The factor [tex]\frac{1}{|x|}[/tex] is not good if its near 0. We can bound this factor if x can be away from 0. Note:

3.

[tex]
|c|=|c-x+x| \leq |c-x|+|x|
[/tex]

so

4.

[tex]
|x| \geq |c|-|x-c|
[/tex]

Thus if we choose

5.

[tex]
\delta \leq \frac{|c|}{2}
[/tex]

6.

then we can succeed in making
[tex]
|x| \geq \frac{|c|}{2}
[/tex]

Finally, if we also require

7.

[tex]\delta \leq \frac{\epsilon c^2}{2}[/tex]

then,

8.

[tex]
\frac {1}{|x|} \cdot \frac{1}{|c|} \cdot |x-c| < \frac {1}{|c|} \cdot \frac {1}{|c|/2} \cdot \frac{\epsilon c^2}{2} = \epsilon
[/tex]


My questions

1. On step 2, its said to "bound" the factor 1/|x|. What does this mean?

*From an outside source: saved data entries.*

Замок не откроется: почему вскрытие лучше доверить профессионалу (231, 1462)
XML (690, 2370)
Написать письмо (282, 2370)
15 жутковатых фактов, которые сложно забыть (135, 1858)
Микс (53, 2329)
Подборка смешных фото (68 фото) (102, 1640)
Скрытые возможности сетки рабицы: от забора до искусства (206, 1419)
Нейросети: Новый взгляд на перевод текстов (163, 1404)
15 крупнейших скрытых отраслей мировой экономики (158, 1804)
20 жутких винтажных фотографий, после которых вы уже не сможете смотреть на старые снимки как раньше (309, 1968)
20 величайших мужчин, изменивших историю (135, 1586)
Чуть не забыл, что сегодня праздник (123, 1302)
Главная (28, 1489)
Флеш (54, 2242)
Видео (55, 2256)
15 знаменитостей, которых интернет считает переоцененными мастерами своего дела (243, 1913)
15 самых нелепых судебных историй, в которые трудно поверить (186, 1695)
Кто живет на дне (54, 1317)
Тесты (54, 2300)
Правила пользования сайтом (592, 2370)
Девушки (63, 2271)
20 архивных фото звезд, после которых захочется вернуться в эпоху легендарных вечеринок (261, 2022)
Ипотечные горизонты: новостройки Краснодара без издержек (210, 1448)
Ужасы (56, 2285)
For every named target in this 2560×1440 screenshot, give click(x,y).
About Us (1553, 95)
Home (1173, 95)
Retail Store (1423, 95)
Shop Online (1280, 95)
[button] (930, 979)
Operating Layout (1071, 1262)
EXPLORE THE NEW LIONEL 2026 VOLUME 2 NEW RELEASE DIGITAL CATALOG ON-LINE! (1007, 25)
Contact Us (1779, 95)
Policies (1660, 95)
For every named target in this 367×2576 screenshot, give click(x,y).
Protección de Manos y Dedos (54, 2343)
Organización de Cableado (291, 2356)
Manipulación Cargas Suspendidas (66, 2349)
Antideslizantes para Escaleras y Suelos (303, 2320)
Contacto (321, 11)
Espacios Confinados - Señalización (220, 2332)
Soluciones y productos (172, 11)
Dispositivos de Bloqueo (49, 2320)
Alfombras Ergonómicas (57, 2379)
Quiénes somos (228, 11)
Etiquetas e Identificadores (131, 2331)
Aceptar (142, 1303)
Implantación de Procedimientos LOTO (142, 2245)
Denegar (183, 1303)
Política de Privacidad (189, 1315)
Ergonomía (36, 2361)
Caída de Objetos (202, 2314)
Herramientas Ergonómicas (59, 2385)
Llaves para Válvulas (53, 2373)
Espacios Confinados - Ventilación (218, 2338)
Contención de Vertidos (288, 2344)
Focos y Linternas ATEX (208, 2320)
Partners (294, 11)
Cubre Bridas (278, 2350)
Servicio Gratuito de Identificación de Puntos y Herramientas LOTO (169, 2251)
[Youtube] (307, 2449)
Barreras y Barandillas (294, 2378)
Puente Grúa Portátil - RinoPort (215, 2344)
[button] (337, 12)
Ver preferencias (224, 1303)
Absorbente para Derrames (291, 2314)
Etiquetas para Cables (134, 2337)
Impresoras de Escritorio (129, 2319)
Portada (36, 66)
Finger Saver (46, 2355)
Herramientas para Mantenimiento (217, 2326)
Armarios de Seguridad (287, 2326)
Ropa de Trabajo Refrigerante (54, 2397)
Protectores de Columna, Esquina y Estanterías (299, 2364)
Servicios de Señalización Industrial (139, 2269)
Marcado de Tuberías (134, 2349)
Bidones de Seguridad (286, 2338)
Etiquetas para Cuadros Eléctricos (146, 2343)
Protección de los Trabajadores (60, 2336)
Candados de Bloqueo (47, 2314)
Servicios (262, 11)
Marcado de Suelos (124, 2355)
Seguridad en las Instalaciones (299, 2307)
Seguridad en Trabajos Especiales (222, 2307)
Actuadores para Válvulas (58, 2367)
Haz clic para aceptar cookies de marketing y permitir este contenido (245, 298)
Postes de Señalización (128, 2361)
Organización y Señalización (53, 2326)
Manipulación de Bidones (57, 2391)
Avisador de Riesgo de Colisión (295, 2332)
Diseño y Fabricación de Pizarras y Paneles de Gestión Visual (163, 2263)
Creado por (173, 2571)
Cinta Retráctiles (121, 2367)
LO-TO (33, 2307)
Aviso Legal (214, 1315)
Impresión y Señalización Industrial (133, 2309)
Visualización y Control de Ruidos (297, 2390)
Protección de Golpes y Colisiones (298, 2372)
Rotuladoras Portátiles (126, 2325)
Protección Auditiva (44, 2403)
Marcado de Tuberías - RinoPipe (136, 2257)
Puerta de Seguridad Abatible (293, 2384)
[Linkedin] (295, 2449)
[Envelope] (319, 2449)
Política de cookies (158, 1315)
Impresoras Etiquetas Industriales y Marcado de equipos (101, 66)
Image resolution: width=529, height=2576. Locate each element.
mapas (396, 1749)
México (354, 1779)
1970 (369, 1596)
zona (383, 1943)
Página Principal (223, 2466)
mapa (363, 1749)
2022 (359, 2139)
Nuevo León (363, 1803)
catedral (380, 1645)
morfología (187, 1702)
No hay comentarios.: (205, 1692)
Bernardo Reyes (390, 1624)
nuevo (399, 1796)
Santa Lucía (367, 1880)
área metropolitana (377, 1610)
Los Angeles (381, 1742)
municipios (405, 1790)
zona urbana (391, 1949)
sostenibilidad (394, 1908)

2.How did the |c-x| on step 3 went to |x-c| on step 4?

3. How did they choose [tex]\delta[/tex] to be that value?

Any help on this subject is very much appreciated, thank you in advance.

This example is from "Calculus 8th Edition" by Varberg, Purcell and Rigdon.

 

Thank you very much guys